-- Task 1 --
From the passage on adult ADHD, extract the text starting with "At the heart" and going on through "intended or not.".
-- Task 2 --
In the passage on adult ADHD, what did the recent neurological assessment of the son in Situation Two identify?

-- Passage for review --
########################################
Is being normal with adult ADHD worth the effort?
Situation One: I was asked by the parents of a college-aged daughter to help her recognize when her thoughts and actions prevented her from accomplishing agreed upon goals. To them, it didn’t make sense that she would make the same “mistakes” over and over again. Bright, articulate, creative and curious, she just could not seem to participate as a “normal” person. Missed classes, incompletes, lack of part time employment, and an overall failure to launch on time all added up to a sense of failure on the part of both the student and her parents.
Situation Two: A college-aged son who just couldn’t seem to pull his weight age-wise. College classes overwhelmed him, socially he fit in better with the elderly and infants than his peers. Lying was a commonly used coping skill to avoid shame and disappointment. A recent neurological assessment identified a cluster of executive function challenges that were presented to him as factual information about his mysterious behaviors. While the parents accepted the findings as “good to know, now we can start to fix it,” the son felt like he’d been hit by a semi. Not that he didn’t know that there was something different about himself, but hearing it from a doctor made it all too painfully real. In his mind, he really was a misfit.
At the heart of successfully managing ADHD is redefining or eliminating the measure of normal.
Many of our expectations are influenced by academic goals, the media, organized sports and our desire to fit in and be like everyone else.
The problem is that it doesn’t allow for the development and appreciation of the individual.
And while medical classifications help identify and define the symptoms, many times they become the labels that define the person, whether intended or not.
########################################
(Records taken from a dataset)
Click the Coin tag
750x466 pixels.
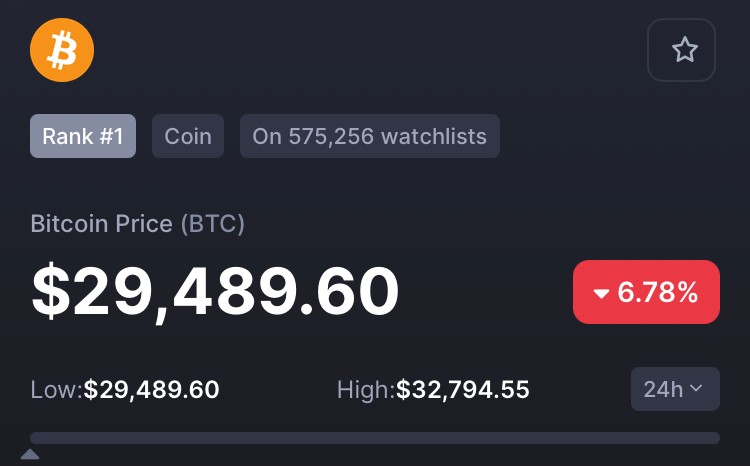pyautogui.click(x=188, y=136)
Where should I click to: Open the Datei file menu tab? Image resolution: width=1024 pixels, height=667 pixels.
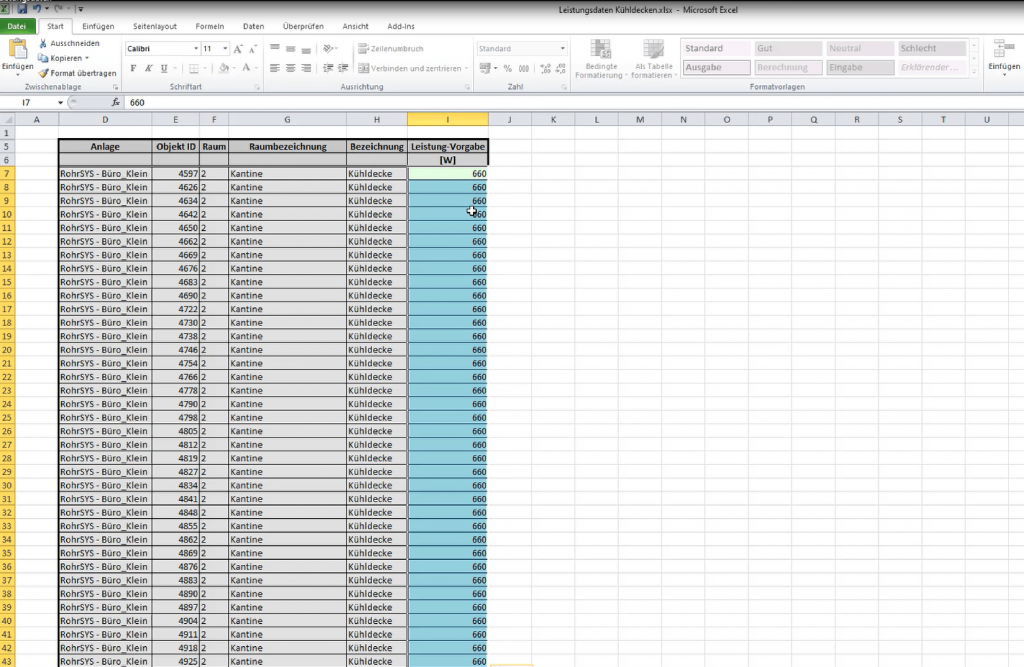[x=17, y=26]
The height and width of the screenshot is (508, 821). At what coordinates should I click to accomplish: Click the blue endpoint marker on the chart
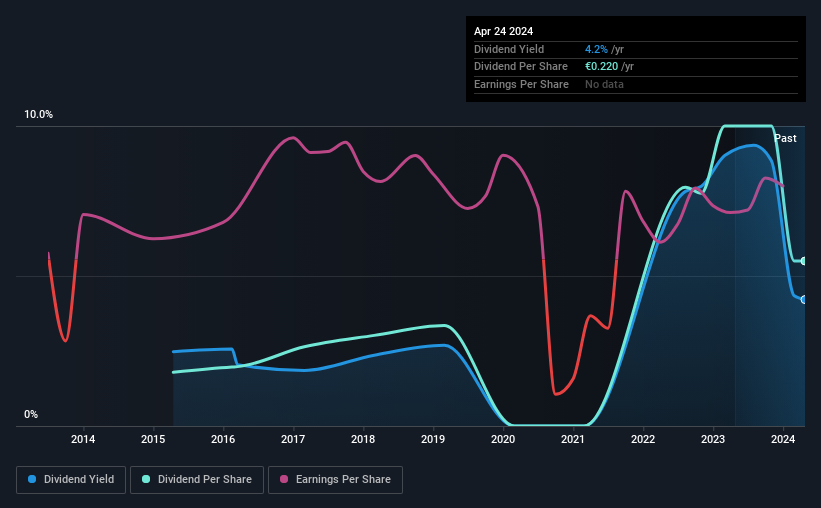(804, 300)
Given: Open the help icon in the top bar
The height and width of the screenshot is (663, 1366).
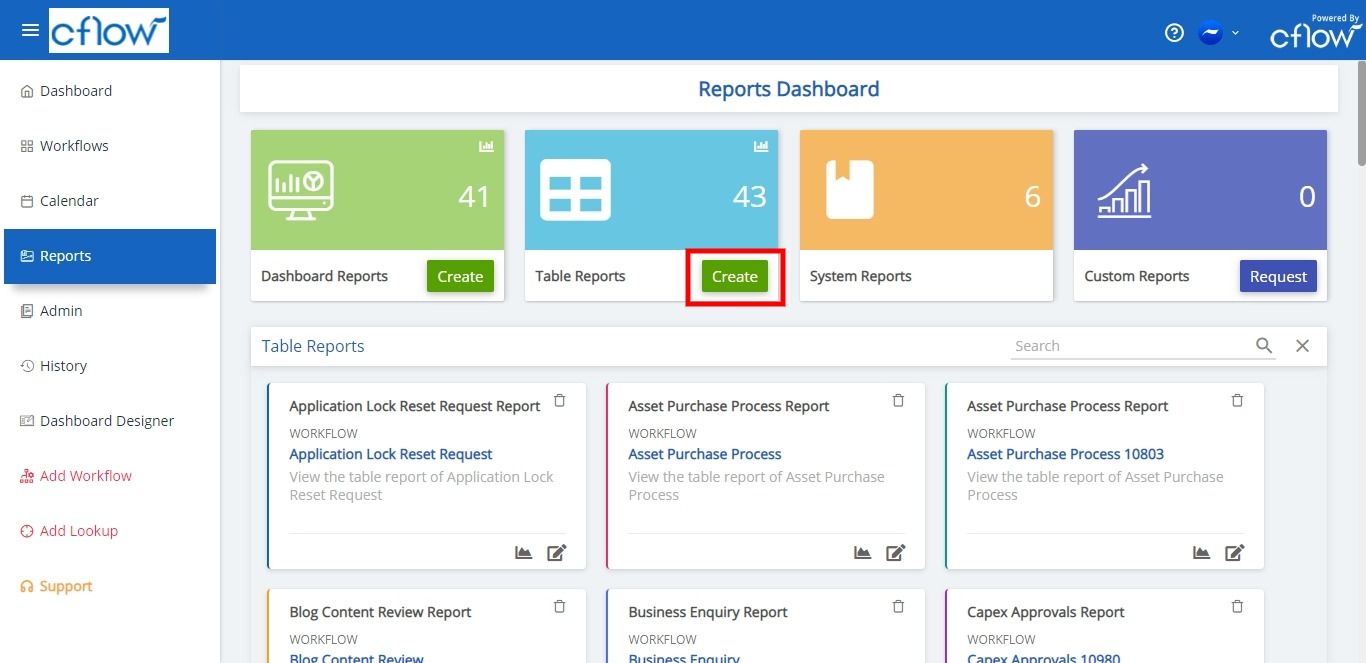Looking at the screenshot, I should 1174,32.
########################################
-- Answer box 1 --
At the heart of successfully managing ADHD is redefining or eliminating the measure of normal.
Many of our expectations are influenced by academic goals, the media, organized sports and our desire to fit in and be like everyone else.
The problem is that it doesn’t allow for the development and appreciation of the individual.
And while medical classifications help identify and define the symptoms, many times they become the labels that define the person, whether intended or not.

-- Answer box 2 --
A cluster of executive function challenges.